El sol entraba por las cortinas rotas cuando Lucía abrió los ojos.
Por un instante no recordó dónde estaba, hasta que vio el techo de madera y el murmullo del lago al otro lado de la ventana.
La habitación olía a polvo y humedad, y su cabeza latía como si hubiera bebido toda la noche.
“Fue un sueño”, pensó.
Tenía que haberlo sido.
Se sentó en la cama, buscando el celular en la mesita. La batería estaba muerta. Ni una gota de señal.
En el suelo, su linterna seguía encendida… pero el foco apuntaba hacia el pasillo, no hacia ella.
Lucía frunció el ceño.
Recordaba haberla dejado junto a la almohada.
Bajó a la cocina. Todo seguía igual que anoche, excepto por algo nuevo:
La taza sobre la mesa ya no estaba vacía.
Ahora tenía agua limpia y dentro flotaba una luciérnaga muerta.

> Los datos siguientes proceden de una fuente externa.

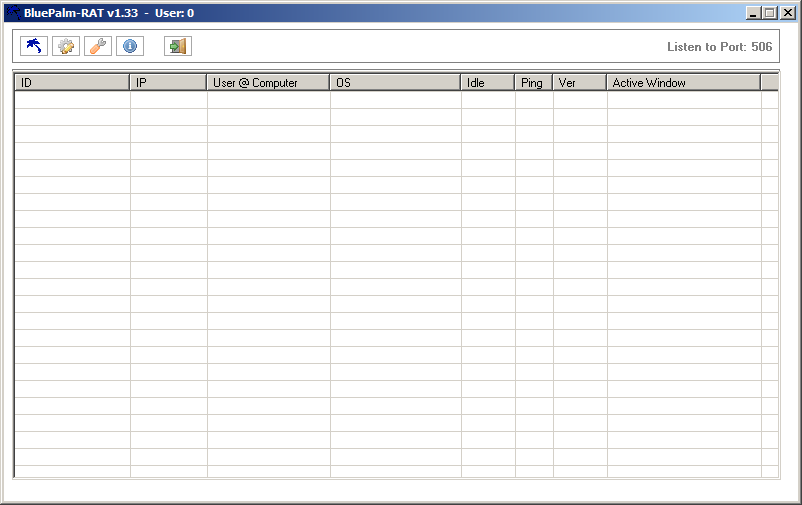Close the BluePalm-RAT window
Viewport: 802px width, 505px height.
coord(786,13)
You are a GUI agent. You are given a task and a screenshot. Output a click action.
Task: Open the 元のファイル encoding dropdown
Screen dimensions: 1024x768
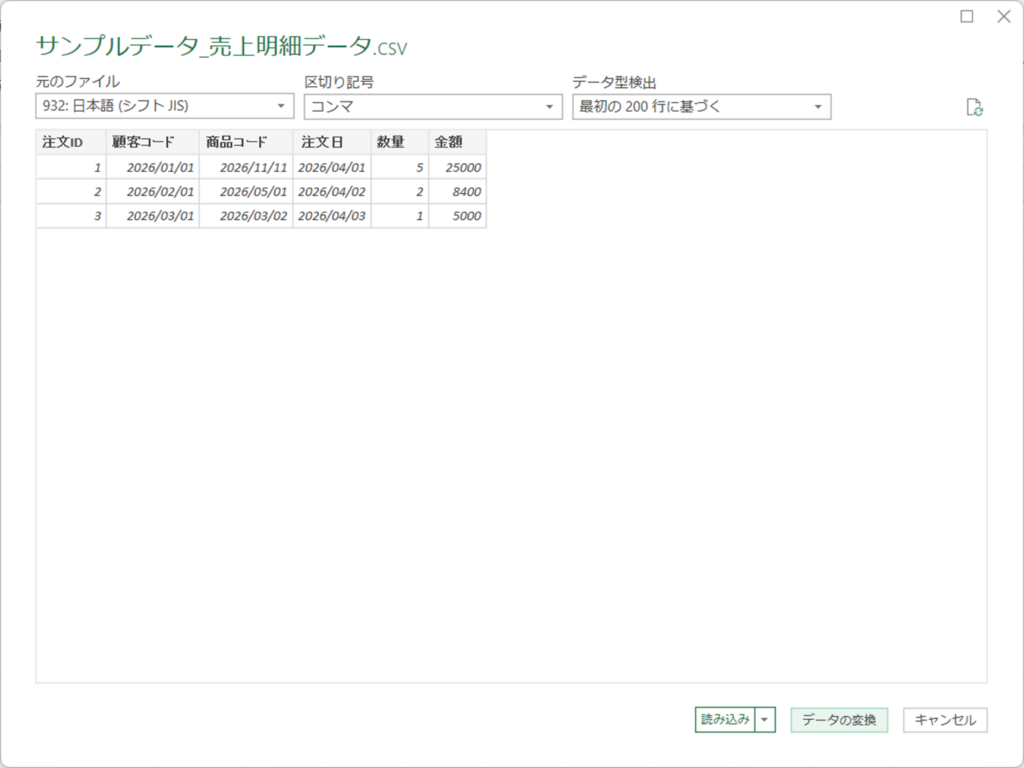(x=165, y=106)
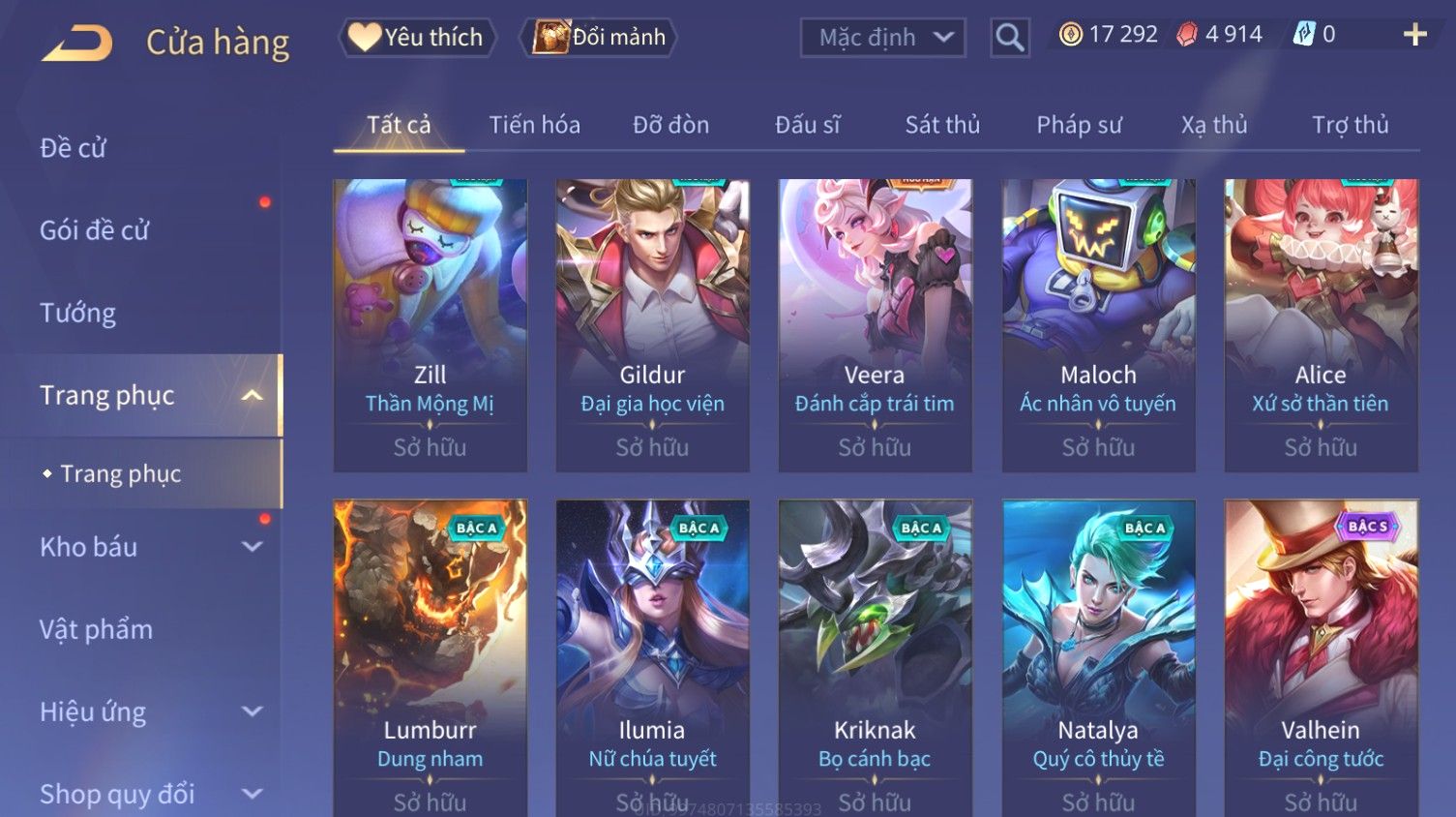
Task: Open the Mặc định sort dropdown
Action: 882,38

El corazón le dio un salto.
Retrocedió un paso, tropezando con una silla.
—Esto no está pasando…
El ruido la hizo girar. La puerta del sótano estaba entreabierta.

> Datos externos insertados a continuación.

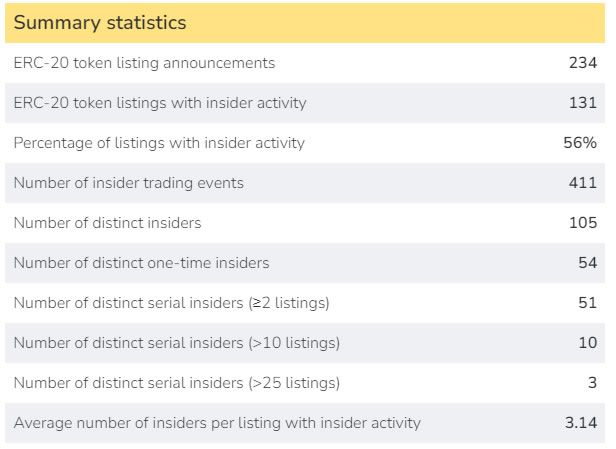Click the 56% value
Image resolution: width=616 pixels, height=449 pixels.
coord(580,143)
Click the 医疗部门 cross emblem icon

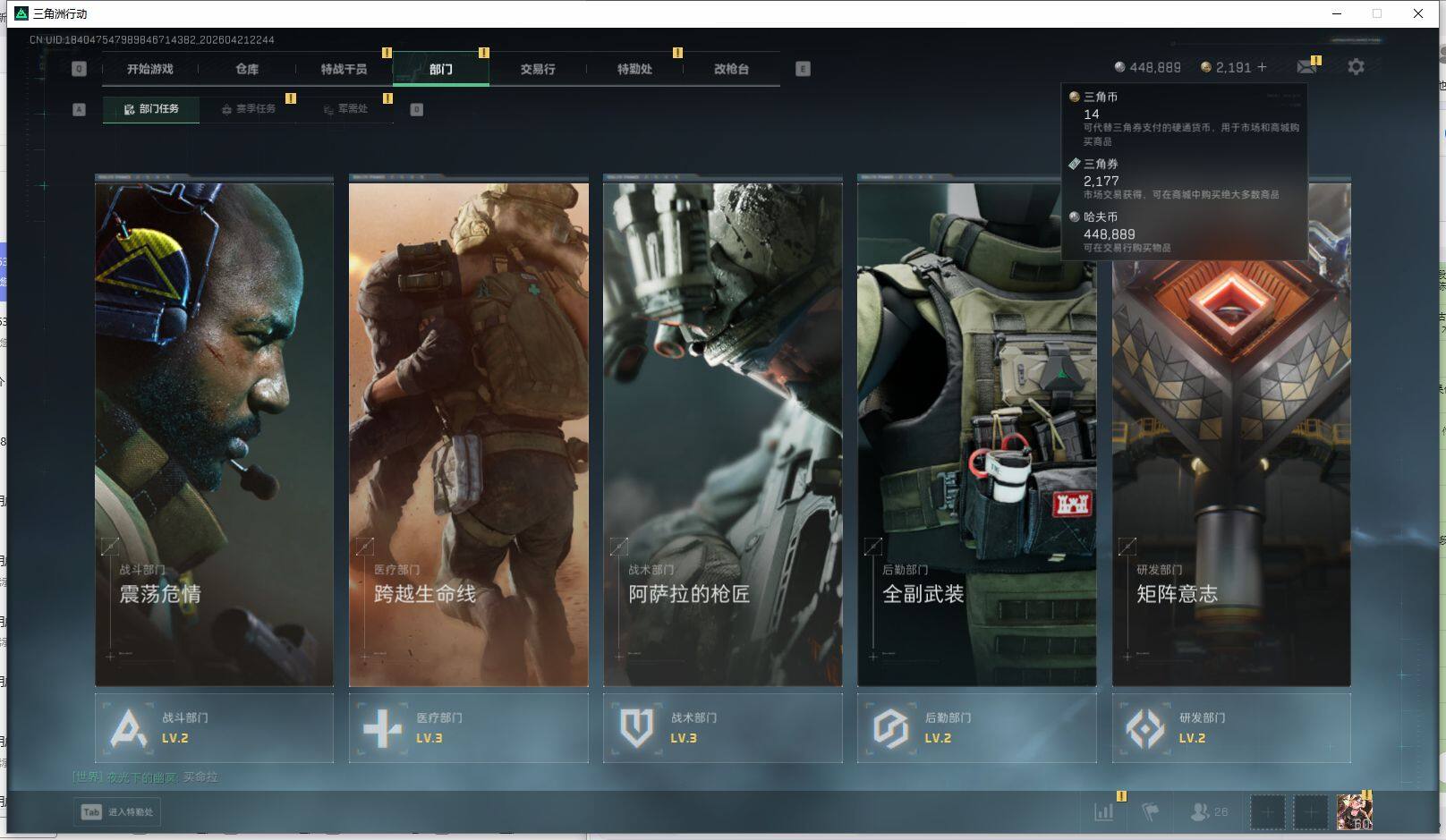pyautogui.click(x=382, y=728)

Un hilo de luz verdosa salía por la rendija, pulsando débilmente, como si alguien respirara ahí abajo.
Lucía se acercó despacio.
El aire estaba más frío, con un olor a tierra recién removida.
Empujó la puerta solo un poco, y el crujido de la madera resonó como un grito ahogado.
Del otro lado, el silencio.
Entonces, el reloj de la cocina —el que había estado detenido desde anoche— comenzó a funcionar.
El tic tac llenó la casa.
Tic. Tac. Tic. Tac.
Lucía dio un paso atrás. Y otro.
Hasta que vio, en la pared del pasillo, algo escrito con carbón:
“Gracias por volver.”
Las letras chorreaban, como si aún estuvieran frescas.